I would say that the weight watchers original recipe is mostly Thai flavours; mine has a slight Japanese twist in the rice.
It hits all the taste sensors - sweet and hot from the chilli sauce and spices, salty from the soy sauce and sour from the lime and vinegar. The meat gives you warmth and the pickled cucumber rice is very fresh and light.
Ingredients (Serves 2)
For the Pork
225g lean pork mince
1 tablespoon minced ginger
1 teaspoon minced garlic
1 teaspoon minced lemongrass
1 teaspoon finely shredded lime rind
1/2 teaspoon chilli powder
1 onion, chopped
1/2 teaspoon sesame oil
calorie controlled cooking spray
juice of 1/2 a lime
2 tablespoons mango sweet chilli sauce
2 teaspoons soy sauce
For the Rice
3 inches cucumber
25ml lime juice (or of half a lime)
25ml rice vinegar
120g sushi rice
180ml water
Broccoli to serve
Method - Pork
1. Combine the minced pork, ginger, garlic, lemongrass (I use my lemongrass ready minced from a jar), lime rind and chilli powder.
2. On a medium heat soften the chopped onion in 1/2 teaspoon of sesame oil (this is strongly flavoured so a little goes a long way. If you need more 'coating' to your pan, use a little calorie controlled spray oil in addition).
3. Add the seasoned minced pork and stir over the heat until the meat is cooked through.
4. Reduce the heat and add the soy sauce, lime juice and chilli sauce and simmer for a minute or two. Your pork is now ready to serve once your rice is ready.
Method - Rice
1.Slice up your cucumber into thin strips (I halved the cucumber lengthways and then sliced it on a slight angle to make elongated half slices) and marinade this in the lime juice and rice vinegar. (As I was cooking broccoli to accompany this dish, I also peeled and chopped the stalk into fine strips and added this to my pickling juice).
2. Add your rice and cold water to a heavy bottomed pan, bring to the boil then reduce to a simmer for 10 minutes. You can stir this, but avoid the temptation of adding more water in (the aim is for the rice to soak up all the water).

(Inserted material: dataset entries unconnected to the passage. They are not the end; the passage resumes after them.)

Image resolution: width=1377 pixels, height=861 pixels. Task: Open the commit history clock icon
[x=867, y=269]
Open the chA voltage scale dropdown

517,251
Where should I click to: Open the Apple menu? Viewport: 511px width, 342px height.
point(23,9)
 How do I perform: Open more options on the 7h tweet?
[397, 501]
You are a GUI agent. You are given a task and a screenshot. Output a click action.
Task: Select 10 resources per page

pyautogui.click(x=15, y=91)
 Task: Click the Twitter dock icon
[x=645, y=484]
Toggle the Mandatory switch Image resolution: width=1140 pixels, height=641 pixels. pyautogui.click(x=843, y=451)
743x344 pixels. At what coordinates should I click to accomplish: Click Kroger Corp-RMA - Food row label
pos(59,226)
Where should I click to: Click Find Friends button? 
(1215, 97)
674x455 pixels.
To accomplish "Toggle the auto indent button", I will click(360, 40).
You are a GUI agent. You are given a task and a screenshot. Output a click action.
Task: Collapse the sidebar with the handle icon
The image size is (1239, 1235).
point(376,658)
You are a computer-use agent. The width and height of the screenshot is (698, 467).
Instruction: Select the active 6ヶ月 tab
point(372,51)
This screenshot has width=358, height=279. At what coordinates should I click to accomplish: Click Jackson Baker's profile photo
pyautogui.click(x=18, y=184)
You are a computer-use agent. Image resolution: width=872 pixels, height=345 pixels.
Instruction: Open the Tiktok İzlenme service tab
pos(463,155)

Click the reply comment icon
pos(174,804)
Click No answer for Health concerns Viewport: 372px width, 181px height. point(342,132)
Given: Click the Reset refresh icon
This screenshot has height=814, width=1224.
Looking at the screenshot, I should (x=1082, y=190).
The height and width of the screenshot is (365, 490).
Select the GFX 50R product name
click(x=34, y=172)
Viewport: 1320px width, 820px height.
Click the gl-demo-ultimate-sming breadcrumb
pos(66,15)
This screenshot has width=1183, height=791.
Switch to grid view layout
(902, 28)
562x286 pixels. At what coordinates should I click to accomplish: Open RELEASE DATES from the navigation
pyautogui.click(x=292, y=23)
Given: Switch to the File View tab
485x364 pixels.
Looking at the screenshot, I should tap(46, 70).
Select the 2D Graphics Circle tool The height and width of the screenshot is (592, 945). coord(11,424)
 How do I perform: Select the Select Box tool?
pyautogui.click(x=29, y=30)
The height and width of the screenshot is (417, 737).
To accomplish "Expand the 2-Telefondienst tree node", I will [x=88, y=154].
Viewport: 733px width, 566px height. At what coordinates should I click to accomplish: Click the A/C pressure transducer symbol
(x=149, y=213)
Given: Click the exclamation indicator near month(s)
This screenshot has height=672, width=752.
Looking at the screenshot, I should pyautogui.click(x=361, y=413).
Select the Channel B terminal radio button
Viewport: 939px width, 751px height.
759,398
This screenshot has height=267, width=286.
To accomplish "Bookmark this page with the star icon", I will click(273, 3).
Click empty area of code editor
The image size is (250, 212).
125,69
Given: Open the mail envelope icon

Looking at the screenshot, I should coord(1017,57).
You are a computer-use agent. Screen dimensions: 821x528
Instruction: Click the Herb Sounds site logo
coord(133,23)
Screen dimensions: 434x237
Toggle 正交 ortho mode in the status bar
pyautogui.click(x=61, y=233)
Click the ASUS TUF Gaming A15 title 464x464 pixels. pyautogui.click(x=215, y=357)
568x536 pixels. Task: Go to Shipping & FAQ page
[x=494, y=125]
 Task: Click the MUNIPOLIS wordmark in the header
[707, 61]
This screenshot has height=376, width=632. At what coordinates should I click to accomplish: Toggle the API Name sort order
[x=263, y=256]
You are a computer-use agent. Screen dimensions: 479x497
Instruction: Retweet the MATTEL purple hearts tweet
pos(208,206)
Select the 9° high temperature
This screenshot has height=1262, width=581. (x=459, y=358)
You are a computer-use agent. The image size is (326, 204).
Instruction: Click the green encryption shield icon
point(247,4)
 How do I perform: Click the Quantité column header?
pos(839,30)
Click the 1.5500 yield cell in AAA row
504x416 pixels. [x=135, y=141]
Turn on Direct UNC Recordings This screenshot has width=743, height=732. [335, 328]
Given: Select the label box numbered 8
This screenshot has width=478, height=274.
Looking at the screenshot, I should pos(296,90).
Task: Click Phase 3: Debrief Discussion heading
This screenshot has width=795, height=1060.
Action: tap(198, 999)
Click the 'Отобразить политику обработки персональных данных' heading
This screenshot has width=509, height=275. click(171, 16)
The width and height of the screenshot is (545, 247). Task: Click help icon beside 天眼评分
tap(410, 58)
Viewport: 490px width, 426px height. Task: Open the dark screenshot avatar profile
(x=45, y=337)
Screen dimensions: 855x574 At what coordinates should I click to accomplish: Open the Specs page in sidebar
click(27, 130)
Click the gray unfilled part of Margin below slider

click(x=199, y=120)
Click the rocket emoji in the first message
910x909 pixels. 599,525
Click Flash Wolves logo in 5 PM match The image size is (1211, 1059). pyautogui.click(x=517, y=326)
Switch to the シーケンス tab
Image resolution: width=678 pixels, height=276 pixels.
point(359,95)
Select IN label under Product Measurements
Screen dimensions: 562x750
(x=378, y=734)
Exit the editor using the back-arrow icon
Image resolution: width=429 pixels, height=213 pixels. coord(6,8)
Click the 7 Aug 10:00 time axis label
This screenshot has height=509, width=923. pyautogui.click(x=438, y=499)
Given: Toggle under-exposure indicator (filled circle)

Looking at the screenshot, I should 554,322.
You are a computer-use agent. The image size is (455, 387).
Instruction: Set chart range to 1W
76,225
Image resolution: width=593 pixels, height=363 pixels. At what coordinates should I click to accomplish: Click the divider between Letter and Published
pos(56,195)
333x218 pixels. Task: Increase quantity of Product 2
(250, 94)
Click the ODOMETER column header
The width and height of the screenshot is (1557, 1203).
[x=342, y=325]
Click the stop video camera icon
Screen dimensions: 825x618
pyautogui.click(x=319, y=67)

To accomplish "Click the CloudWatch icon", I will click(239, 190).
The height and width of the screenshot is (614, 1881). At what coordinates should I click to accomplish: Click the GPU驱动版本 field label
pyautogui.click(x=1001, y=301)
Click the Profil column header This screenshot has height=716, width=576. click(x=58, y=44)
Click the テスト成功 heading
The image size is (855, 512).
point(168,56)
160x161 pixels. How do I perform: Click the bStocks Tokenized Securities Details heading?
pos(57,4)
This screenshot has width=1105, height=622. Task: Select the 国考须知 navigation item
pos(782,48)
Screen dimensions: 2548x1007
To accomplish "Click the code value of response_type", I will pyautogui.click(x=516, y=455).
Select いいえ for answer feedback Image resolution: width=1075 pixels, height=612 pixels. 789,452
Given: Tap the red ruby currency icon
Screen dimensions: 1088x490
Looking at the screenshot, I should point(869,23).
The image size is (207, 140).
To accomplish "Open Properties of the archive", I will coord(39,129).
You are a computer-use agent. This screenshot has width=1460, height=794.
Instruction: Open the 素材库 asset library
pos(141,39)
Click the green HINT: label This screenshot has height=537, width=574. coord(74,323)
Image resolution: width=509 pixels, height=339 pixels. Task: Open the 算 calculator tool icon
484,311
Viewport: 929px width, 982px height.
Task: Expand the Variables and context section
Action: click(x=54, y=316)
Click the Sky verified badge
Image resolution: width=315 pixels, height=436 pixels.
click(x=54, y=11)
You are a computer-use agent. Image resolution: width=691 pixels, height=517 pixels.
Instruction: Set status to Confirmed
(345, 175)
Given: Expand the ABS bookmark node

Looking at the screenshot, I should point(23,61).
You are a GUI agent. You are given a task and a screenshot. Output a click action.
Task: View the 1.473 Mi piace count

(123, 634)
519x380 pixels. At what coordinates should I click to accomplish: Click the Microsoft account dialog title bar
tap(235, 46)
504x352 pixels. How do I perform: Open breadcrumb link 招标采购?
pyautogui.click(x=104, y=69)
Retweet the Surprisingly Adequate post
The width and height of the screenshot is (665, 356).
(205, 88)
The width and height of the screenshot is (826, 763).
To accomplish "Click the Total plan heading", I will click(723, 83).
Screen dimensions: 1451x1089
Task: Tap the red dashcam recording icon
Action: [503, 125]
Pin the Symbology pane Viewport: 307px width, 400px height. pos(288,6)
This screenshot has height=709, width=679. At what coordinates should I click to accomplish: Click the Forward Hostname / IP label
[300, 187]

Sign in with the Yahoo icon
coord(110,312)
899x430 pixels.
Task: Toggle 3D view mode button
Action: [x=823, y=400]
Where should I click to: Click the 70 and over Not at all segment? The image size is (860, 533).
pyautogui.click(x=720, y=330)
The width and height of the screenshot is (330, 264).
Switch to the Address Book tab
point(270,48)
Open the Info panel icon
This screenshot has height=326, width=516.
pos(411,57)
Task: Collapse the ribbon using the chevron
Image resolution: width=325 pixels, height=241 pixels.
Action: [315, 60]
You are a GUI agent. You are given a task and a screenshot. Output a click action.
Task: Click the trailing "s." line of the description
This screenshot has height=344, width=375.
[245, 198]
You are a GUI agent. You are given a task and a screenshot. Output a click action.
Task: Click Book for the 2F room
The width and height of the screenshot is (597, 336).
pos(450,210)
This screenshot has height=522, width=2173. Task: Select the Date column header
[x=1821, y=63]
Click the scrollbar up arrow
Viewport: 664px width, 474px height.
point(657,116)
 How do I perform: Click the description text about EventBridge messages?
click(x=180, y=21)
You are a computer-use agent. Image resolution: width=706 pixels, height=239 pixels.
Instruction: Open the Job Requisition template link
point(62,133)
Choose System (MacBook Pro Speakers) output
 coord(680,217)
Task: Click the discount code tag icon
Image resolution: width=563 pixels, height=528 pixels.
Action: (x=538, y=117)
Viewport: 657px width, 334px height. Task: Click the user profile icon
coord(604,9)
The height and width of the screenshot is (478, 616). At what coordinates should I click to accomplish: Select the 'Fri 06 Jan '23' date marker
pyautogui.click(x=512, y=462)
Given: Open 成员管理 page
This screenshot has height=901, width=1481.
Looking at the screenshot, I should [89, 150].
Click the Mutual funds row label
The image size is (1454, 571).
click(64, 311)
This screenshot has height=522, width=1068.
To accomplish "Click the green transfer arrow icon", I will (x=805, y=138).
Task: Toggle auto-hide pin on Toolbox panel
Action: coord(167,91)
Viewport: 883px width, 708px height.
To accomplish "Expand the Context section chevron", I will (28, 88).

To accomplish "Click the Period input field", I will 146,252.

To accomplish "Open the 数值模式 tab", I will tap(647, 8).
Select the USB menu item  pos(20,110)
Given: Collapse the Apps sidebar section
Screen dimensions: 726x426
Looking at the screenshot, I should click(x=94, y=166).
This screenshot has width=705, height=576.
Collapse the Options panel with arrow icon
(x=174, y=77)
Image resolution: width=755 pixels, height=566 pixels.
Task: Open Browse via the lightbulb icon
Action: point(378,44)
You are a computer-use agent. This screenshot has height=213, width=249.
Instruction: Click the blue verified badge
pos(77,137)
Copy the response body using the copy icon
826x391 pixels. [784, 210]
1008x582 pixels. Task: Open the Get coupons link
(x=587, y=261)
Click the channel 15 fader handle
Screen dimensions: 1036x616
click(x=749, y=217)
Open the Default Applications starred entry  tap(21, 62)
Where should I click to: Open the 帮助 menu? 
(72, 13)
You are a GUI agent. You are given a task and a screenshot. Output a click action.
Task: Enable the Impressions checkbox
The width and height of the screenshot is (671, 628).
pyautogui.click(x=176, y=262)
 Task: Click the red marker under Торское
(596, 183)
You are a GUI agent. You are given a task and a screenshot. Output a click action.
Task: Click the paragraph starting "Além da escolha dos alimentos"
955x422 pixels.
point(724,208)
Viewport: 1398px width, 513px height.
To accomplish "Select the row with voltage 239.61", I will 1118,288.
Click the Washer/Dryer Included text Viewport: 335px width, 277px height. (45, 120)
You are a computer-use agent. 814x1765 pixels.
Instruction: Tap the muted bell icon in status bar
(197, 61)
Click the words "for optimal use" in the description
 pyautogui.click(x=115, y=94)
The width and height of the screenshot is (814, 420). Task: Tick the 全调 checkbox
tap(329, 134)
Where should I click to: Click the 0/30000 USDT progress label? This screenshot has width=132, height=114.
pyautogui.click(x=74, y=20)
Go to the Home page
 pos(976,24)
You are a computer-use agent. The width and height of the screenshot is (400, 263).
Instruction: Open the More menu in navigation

3. Turn the heat off, leave the pan covered and just let it sit for around 20 minutes. When you uncover it, it should have soaked up all the liquid and be fluffed up and really sticky
4. Drain the cucumber (leave a little of the liquid on it (a tablespoon perhaps to flavour the rice), but discard the majority) and stir gently into the rice.
Serve with steamed broccoli.
Pro points per serving for this recipe are 12pp (lean pork mince is 5pp, sweet chilli sauce is 1pp, rice is 6pp - the other ingredients are either free, or are in the recipe in such small amounts that they don't amount to a point; ie, 1/4 tsp sesame oil per serving will track as 0pp)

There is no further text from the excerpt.